> **WHAT NEEDS TO BE DONE**
Search the listing below for the string "will", then copy every line it appears in.

Start of Block

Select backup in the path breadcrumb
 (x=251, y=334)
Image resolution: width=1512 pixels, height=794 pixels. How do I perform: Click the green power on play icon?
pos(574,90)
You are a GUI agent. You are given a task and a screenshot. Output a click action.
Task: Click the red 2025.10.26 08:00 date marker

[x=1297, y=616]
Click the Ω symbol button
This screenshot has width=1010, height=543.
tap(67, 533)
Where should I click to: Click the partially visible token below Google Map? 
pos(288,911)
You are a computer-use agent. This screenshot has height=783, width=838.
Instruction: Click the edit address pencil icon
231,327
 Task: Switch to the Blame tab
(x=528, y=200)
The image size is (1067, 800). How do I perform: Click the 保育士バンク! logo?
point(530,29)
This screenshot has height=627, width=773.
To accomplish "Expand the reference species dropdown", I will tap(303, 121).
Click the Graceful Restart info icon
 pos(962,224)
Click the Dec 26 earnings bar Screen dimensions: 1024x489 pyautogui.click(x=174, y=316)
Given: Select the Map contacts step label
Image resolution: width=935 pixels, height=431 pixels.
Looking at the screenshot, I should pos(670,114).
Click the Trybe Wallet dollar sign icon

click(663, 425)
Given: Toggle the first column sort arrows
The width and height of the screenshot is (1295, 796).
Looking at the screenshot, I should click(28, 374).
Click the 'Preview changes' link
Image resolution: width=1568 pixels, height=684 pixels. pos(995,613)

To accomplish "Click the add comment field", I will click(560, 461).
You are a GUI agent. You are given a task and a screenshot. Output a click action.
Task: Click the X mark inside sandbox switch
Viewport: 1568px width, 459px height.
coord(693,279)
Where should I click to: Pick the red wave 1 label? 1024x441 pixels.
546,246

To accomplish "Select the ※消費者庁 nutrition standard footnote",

End of Block

> **EXERCISE SOLUTION**
To accomplish "Expand the reference species dropdown", I will tap(303, 121).
To accomplish "Click the add comment field", I will click(560, 461).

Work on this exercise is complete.